Marvin Cone: Quiet Integrity art talk will be given on the third Thursday, May 15, at 5:30 p.m. at Muscatine Art Center. The program will provide information about the life of Marvin Cone, including his long friendship with Grant Wood. The two met in high school, traveled to Paris, attended the Art Institute of Chicago, and joined forces in the summer of 1932 and 1933 to create Stone City Art Colony. As people they were opposites and each followed a different path, but they did influence each other.

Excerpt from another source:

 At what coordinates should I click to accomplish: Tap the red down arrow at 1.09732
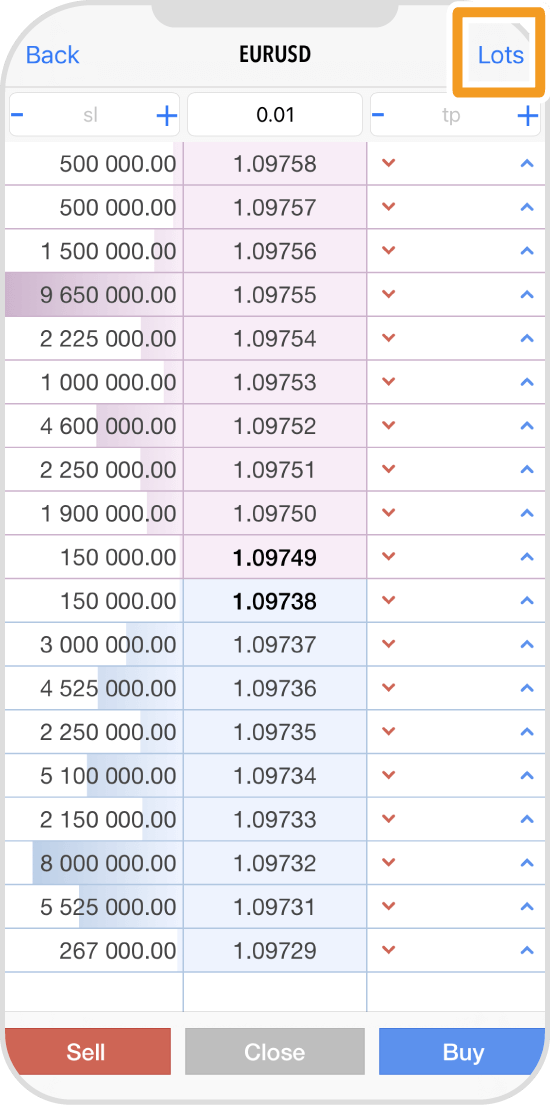pyautogui.click(x=388, y=863)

Cone and Wood were both active in the Cedar Rapids Art Association, one of the oldest art organizations in Iowa, which later becomes the Cedar Rapids Art Museum. The program will include the history of the association and many images from the Muscatine Art Center, Cedar Rapids Museum of Art, Coe College and Figge Art Museum  The cultural environment of Cedar Rapids provided both Cone and Wood with exposure to well known artists and the inspiration to become artists.

Marvin Cone lived in Cedar Rapids, married, raised a family, and taught at Coe College. Although, he does not have the fame of Grant Wood, it is clear that he was a skilled artist and an important figure in American painting.

After graduating from Coe College with liberal arts degree, he attended the Art Institute of Chicago with Grant Wood. Both joined the army during World War I. Because Marvin Cone could speak French, he was selected to attend the University of Montpellier, France, in February of 1919 before returning home. Marvin returned to Cedar Rapids to teach French at Coe College. The following summer Cone and Wood traveled to Paris, London, Liverpool, and Antwerp. Both painted in the Impressionistic style and held an exhibition of their artworks on the ship as they return to Cedar Rapids.

On the same return trip home, Grant Wood introduced Marvin to Winnifred Swift whom Marvin married in 1921. Winifred and Marvin had one daughter, Doris.

During the 1920s, Cone's activities included starting the art department at Coe College and keeping an active schedule of exhibitions with the Cedar Rapids Art Association. At the time, Cedar Rapids was a thriving atmosphere for the arts and in 1928, the American Federation of Arts and Carnegie Foundation provided a $50,000 grant to open The Little Gallery, and Edward Rowan was hired as a trained museum administrator. Rowan arranged for Cone and his wife to go back to Paris in 1929. In 1930, Grant Wood, received the Art Institute award for American Gothic and became famous.

1932, Marvin Cone and Grant Wood taught at the Stone City Colony and Art School. Background information and images of the Stone City Colony are included in the program. Courses at the Stone City Colony were accredited by Coe College. Unfortunately, the Depression caused the Colony to close after two summers. Grant Wood went on to teach at the University of Iowa, while Cone was appointed professor of painting at Coe College.

The art talk will take you through Marvin Cone`s styles: landscapes, haunting interiors, barns, circus scenes, and finally abstract images. Unlike artists associated with regionalist and American scene painting of the 1930s, Marvin Cone would integrate his firsthand observation and move from realism to abstraction. Cone's work includes more than rural Midwest scenes.

On May 18, 1965, Marvin Cone died. As a tribute to his forty years of teaching, Coe College established the Marvin Cone Collection and the Marvin Cone Alumni collection with his artwork on display. The Cedar Rapids Museum of Art provided images for the program as the museum has one of the largest collection of Marvin Cone`s works in the United States.